Omit all pictures. Copy exactly the lines from the line containing "This screenshot has height=389, width=813." to the end of the listing, with both ends included.
-------- Record excerpts
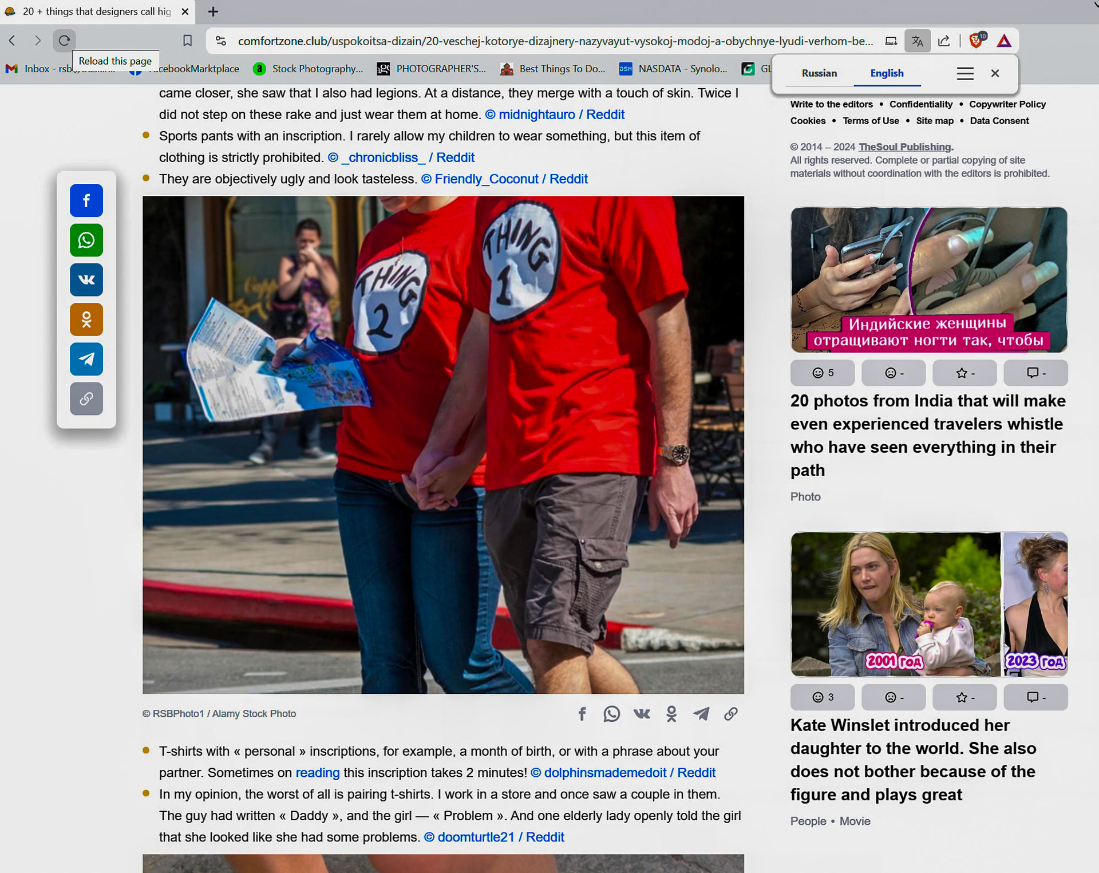1099x873 pixels.
Task: Toggle smiley reaction on Kate Winslet article
Action: click(x=823, y=697)
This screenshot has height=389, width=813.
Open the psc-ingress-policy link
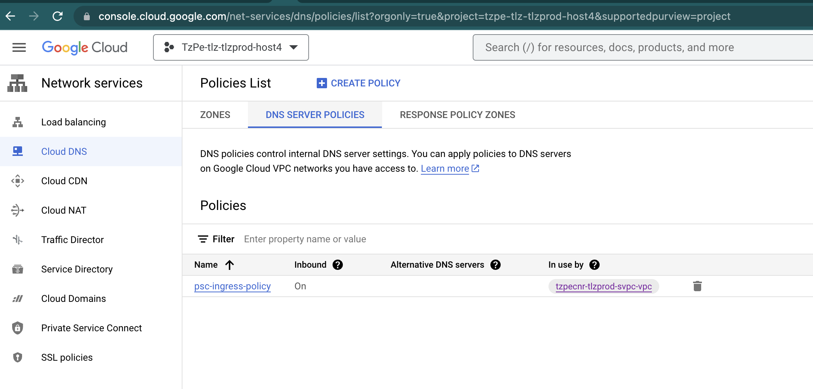coord(232,286)
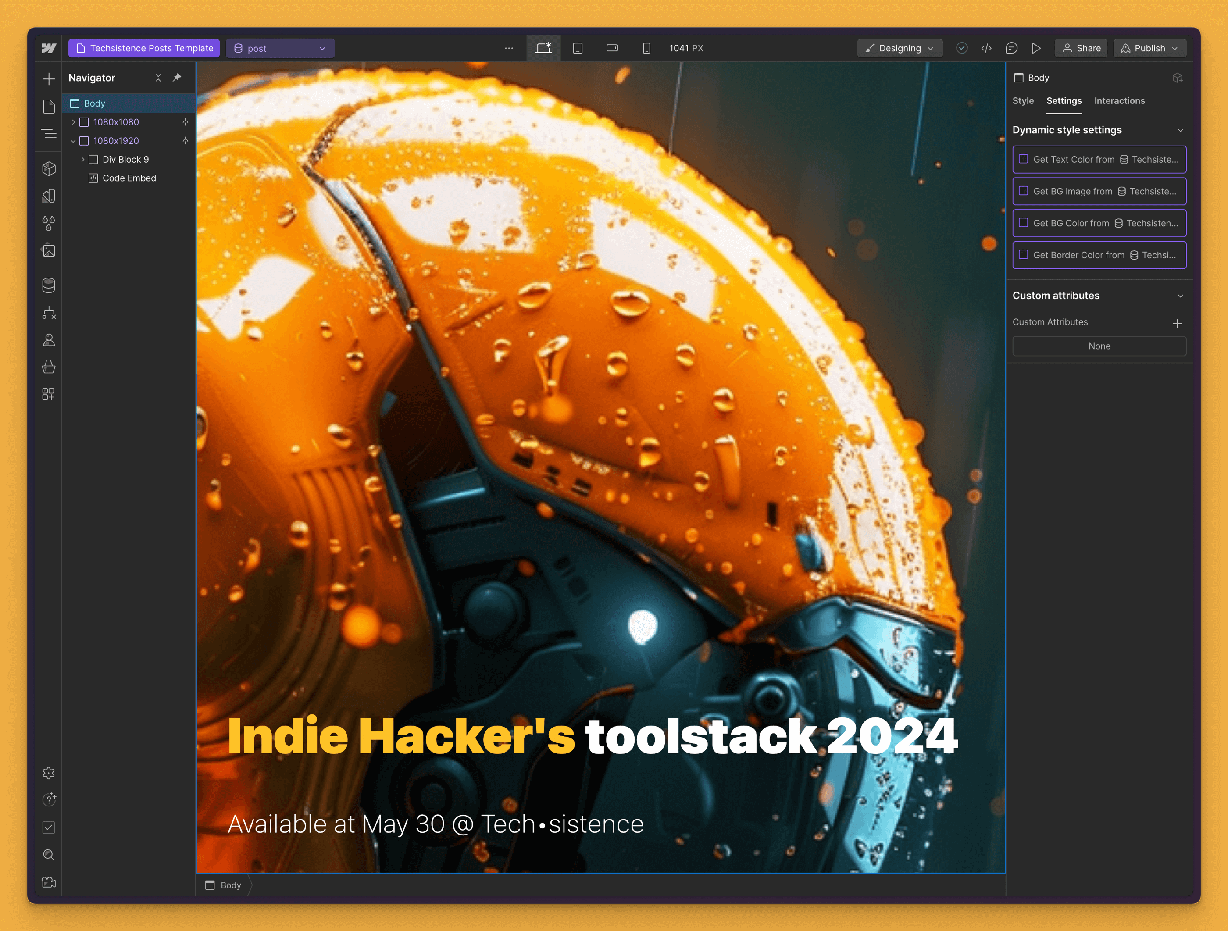Screen dimensions: 1228x931
Task: Open the Ecommerce basket icon
Action: [x=49, y=367]
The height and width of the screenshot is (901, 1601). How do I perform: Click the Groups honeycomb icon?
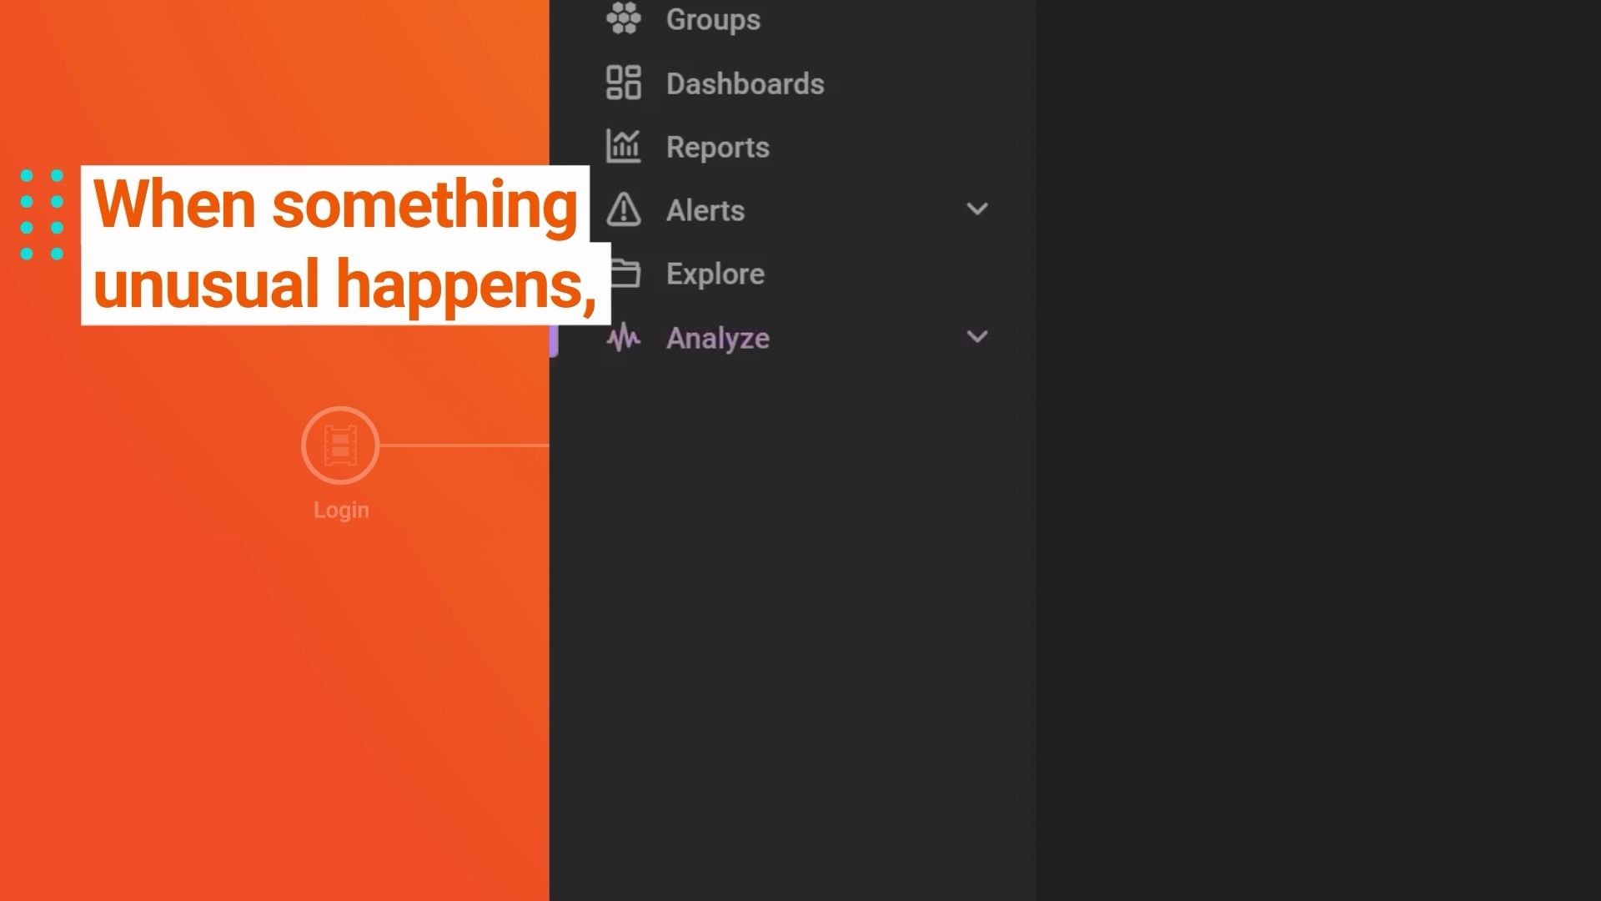click(623, 18)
----------------
* **Answer for this exercise**
This screenshot has height=389, width=813.
Open the psc-ingress-policy link
coord(232,286)
Screen dimensions: 1228x931
Task: Open the Ecommerce basket icon
Action: [x=49, y=367]
The height and width of the screenshot is (901, 1601). How do I perform: Click the Groups honeycomb icon?
click(623, 18)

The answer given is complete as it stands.